## GIVEN TEXT
= = = =

Cant recall, Is my profile currently saying that I do not drink ... ,
occasionally perhaps?

PS.
Who is the organizer of such event?
Are you still call it an "event"? It is the trap! Who is in charge?
Seltic_spice, please, I understand that under the current circumstances
it would be extremely naive on my part to ask any guarantee of personal
immunity. All I am asking for from honorable organizers is just to give me
a few minutes to write my last wishes. Just before I will be torn on pieces,
burned and my ash will be spreaded over parking lot. Just before that
I need few minutes to write to all of my exes, confess and ask
for forgiveness.
If its not called 'dead-end romantic', then what?
 who_the_fox
Joined: 4/29/2005
Msg: 52
Inviting People out to Forum Events
Posted: 12/1/2006 6:39:24 AM
Hahaha

It is more likely people will say hi and then ignore you for the rest of the night.

= = = =

## DATA SUPPLIED
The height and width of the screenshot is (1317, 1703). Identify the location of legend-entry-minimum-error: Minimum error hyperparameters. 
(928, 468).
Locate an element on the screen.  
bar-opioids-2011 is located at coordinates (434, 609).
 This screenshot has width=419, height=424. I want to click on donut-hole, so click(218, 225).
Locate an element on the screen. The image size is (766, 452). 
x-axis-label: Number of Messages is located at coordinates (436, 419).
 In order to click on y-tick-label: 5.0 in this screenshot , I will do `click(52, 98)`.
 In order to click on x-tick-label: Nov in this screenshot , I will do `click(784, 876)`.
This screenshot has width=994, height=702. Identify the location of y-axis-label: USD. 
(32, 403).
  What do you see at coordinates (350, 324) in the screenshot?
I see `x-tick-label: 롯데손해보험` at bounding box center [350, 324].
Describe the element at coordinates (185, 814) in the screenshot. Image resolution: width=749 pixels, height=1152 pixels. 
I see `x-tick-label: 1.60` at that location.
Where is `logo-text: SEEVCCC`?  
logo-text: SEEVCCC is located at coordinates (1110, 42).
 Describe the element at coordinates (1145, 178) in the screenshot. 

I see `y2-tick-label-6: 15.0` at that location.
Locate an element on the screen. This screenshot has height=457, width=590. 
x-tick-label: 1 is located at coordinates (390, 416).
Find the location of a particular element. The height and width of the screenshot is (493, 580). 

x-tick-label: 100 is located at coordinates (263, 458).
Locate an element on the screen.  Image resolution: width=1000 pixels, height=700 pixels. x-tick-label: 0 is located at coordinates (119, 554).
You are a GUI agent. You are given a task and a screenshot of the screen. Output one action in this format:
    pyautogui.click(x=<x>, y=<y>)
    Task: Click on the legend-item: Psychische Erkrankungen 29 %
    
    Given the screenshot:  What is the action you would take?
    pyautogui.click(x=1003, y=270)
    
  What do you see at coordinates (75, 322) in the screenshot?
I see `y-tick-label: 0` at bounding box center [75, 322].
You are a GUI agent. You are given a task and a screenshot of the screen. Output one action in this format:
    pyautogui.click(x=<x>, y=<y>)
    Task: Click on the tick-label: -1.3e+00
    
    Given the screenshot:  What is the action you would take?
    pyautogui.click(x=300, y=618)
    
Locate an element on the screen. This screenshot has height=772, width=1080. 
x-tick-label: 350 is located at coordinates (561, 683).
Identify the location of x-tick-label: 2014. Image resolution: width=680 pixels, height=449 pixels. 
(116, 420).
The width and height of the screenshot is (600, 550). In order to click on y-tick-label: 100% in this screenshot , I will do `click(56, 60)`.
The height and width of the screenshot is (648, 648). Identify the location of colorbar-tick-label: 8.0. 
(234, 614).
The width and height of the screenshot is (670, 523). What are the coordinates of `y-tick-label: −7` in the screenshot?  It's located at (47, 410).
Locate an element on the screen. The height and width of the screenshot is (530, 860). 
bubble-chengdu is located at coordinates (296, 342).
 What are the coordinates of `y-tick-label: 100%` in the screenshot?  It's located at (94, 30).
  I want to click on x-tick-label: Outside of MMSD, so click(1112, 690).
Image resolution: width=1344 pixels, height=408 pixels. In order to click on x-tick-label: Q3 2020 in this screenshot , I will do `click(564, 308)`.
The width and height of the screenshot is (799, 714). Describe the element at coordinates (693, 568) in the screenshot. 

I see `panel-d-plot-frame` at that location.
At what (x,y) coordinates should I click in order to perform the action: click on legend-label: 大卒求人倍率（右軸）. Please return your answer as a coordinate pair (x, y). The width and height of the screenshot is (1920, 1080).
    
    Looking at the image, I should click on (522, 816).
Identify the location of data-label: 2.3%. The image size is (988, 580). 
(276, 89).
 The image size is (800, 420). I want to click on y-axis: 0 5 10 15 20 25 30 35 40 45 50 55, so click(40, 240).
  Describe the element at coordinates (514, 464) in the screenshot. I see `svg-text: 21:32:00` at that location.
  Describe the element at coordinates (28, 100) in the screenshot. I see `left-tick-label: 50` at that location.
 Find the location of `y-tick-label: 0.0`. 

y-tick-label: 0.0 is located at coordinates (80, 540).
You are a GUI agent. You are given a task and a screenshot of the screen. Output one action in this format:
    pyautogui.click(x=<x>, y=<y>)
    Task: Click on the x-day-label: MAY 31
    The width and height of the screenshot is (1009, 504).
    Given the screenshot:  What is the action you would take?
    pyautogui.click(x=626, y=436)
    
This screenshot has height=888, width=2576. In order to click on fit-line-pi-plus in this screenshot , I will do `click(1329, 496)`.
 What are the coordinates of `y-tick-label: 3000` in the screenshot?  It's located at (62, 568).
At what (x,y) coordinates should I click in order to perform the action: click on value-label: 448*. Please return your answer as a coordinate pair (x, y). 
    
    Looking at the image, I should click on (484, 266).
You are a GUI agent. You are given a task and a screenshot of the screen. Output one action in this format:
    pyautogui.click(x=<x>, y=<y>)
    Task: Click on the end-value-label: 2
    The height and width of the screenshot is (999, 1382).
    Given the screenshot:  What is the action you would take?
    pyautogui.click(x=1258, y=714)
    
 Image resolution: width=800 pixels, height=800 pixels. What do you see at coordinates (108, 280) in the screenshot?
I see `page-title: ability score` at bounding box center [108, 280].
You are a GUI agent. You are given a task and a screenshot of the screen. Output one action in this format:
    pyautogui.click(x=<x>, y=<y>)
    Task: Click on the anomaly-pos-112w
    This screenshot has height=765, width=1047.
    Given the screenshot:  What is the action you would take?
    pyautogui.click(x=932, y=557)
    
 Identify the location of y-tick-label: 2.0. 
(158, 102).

= = = =

## TASKS TO PERFORM
**a)** In the forum post, copy the text between "Seltic_spice, please, I" and "romantic', then what?", inclusive.
**b)** In the forum post, what does the reply say people are more likely to do?
**c)** Summarize the forum post in two sentences.

## SOLUTIONS TO THE EXERCISE
**a)**
Seltic_spice, please, I understand that under the current circumstances
it would be extremely naive on my part to ask any guarantee of personal
immunity. All I am asking for from honorable organizers is just to give me
a few minutes to write my last wishes. Just before I will be torn on pieces,
burned and my ash will be spreaded over parking lot. Just before that
I need few minutes to write to all of my exes, confess and ask
for forgiveness.
If its not called 'dead-end romantic', then what?

**b)** Say hi and then ignore you for the rest of the night.

**c)** One poster calls the gathering a trap rather than an event and asks the organizers for a few minutes to write last wishes and ask all exes for forgiveness before being torn to pieces. A reply laughs and says people are more likely to say hi and then ignore you for the rest of the night.